■ **所给条目**:
↓↓↓

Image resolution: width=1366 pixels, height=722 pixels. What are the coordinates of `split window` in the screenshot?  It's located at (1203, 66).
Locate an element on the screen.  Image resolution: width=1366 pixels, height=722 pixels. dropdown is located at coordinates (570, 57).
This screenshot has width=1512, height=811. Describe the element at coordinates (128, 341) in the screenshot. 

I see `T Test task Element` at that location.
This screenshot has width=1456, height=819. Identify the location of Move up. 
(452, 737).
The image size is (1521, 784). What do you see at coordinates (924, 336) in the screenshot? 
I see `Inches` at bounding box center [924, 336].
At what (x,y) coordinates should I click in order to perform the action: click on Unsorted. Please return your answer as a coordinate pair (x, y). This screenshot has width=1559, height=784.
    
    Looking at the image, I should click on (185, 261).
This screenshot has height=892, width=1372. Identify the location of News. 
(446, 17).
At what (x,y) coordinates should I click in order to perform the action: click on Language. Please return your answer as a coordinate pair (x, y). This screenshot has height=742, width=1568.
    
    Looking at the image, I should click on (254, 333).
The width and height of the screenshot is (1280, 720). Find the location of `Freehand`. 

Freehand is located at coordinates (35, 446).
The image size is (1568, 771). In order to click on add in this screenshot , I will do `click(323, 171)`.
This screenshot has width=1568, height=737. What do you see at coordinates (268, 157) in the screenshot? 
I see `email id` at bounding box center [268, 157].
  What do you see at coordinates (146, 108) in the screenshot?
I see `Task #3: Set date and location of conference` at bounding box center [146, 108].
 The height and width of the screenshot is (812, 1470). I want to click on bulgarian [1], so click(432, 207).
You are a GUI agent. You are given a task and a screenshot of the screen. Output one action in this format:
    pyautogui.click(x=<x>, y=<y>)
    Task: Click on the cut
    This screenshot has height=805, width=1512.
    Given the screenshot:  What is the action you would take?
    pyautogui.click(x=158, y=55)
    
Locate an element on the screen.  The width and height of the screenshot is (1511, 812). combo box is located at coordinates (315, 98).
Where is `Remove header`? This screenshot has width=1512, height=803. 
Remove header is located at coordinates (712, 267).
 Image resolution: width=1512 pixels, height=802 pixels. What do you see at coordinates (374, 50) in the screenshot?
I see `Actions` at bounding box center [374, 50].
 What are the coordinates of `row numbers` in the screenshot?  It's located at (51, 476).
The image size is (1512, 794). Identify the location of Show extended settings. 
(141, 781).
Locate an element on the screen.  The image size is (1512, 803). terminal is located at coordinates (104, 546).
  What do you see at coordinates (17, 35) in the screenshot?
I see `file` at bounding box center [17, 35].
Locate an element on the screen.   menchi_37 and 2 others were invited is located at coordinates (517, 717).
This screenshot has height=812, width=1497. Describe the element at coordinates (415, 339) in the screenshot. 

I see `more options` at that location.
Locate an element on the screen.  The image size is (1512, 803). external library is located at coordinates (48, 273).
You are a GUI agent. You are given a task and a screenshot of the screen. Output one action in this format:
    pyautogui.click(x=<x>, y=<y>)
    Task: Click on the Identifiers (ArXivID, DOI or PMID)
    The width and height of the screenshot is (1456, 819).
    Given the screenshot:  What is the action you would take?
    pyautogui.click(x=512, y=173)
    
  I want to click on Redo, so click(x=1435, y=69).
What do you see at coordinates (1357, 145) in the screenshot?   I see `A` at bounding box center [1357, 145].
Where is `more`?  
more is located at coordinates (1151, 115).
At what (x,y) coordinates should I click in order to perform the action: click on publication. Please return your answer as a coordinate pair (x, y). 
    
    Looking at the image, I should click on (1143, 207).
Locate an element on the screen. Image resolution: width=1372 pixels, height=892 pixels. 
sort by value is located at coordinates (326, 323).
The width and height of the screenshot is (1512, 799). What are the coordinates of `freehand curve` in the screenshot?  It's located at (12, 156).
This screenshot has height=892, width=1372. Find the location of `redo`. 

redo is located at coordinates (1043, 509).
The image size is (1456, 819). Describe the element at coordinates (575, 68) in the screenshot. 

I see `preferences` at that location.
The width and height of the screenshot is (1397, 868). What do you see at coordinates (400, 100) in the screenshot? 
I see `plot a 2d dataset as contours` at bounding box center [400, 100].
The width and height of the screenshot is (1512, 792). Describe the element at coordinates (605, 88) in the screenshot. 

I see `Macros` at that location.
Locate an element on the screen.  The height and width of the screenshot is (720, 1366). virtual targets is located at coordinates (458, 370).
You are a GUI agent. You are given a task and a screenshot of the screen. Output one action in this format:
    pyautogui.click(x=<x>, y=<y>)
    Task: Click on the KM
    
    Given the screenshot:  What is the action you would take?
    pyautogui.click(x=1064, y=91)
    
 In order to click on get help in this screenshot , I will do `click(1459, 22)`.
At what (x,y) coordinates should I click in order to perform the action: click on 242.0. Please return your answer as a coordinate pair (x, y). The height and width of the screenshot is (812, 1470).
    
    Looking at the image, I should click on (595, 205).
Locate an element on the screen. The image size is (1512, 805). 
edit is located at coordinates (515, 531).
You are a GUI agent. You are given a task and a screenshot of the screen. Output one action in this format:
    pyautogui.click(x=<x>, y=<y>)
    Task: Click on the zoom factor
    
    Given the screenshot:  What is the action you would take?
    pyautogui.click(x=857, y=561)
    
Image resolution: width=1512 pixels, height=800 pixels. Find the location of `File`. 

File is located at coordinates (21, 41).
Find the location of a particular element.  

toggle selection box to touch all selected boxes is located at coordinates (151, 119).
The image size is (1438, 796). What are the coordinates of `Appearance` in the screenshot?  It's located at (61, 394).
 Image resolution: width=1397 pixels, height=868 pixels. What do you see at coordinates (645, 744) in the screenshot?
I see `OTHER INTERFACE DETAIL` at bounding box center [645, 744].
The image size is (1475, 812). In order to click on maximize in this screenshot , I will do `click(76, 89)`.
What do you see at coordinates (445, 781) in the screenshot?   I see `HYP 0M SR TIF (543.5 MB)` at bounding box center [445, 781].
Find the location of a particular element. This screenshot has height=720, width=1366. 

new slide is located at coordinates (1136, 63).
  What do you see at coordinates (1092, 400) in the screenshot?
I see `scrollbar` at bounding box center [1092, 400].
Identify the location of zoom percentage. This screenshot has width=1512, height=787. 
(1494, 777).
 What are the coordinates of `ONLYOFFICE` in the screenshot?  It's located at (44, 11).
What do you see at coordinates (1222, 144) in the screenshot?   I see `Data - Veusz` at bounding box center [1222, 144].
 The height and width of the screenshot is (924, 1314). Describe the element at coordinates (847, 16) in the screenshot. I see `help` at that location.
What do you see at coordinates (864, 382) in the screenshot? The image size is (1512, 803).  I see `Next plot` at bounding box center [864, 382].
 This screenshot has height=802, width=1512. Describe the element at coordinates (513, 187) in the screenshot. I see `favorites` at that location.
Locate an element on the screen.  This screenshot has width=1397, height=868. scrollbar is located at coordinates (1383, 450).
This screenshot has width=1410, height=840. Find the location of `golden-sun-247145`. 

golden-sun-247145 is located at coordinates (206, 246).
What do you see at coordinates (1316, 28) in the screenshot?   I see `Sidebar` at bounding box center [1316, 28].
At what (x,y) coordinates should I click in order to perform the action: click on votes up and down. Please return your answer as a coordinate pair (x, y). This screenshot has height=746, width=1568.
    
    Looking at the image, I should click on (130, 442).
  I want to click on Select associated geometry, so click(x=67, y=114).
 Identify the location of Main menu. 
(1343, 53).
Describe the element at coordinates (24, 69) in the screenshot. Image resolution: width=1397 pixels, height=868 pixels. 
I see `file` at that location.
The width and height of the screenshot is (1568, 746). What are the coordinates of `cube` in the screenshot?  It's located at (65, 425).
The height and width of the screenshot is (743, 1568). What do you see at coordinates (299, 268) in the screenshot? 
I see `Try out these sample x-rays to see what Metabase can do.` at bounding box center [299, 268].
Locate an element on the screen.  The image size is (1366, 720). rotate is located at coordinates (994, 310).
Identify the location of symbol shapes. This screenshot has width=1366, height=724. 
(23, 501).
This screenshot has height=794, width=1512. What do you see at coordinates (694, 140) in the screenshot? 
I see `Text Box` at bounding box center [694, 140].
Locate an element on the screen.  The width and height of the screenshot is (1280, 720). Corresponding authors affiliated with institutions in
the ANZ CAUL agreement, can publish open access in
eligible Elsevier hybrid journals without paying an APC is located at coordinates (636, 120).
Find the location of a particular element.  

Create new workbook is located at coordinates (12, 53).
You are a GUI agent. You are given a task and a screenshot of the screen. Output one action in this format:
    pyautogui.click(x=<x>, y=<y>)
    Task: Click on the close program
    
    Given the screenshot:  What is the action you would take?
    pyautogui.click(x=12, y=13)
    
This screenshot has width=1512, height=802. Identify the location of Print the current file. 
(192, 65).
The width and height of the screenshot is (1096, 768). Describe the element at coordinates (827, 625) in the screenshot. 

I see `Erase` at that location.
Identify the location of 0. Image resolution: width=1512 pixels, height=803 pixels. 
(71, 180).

↑↑↑

■ **任务目标**: 将条目从开头到含有“coordinates (570, 57).”的那一行为止的这一段原样重新给出，首尾两行都包括在内。

■ **参考解答**:
Image resolution: width=1366 pixels, height=722 pixels. What are the coordinates of `split window` in the screenshot?  It's located at (1203, 66).
Locate an element on the screen.  Image resolution: width=1366 pixels, height=722 pixels. dropdown is located at coordinates (570, 57).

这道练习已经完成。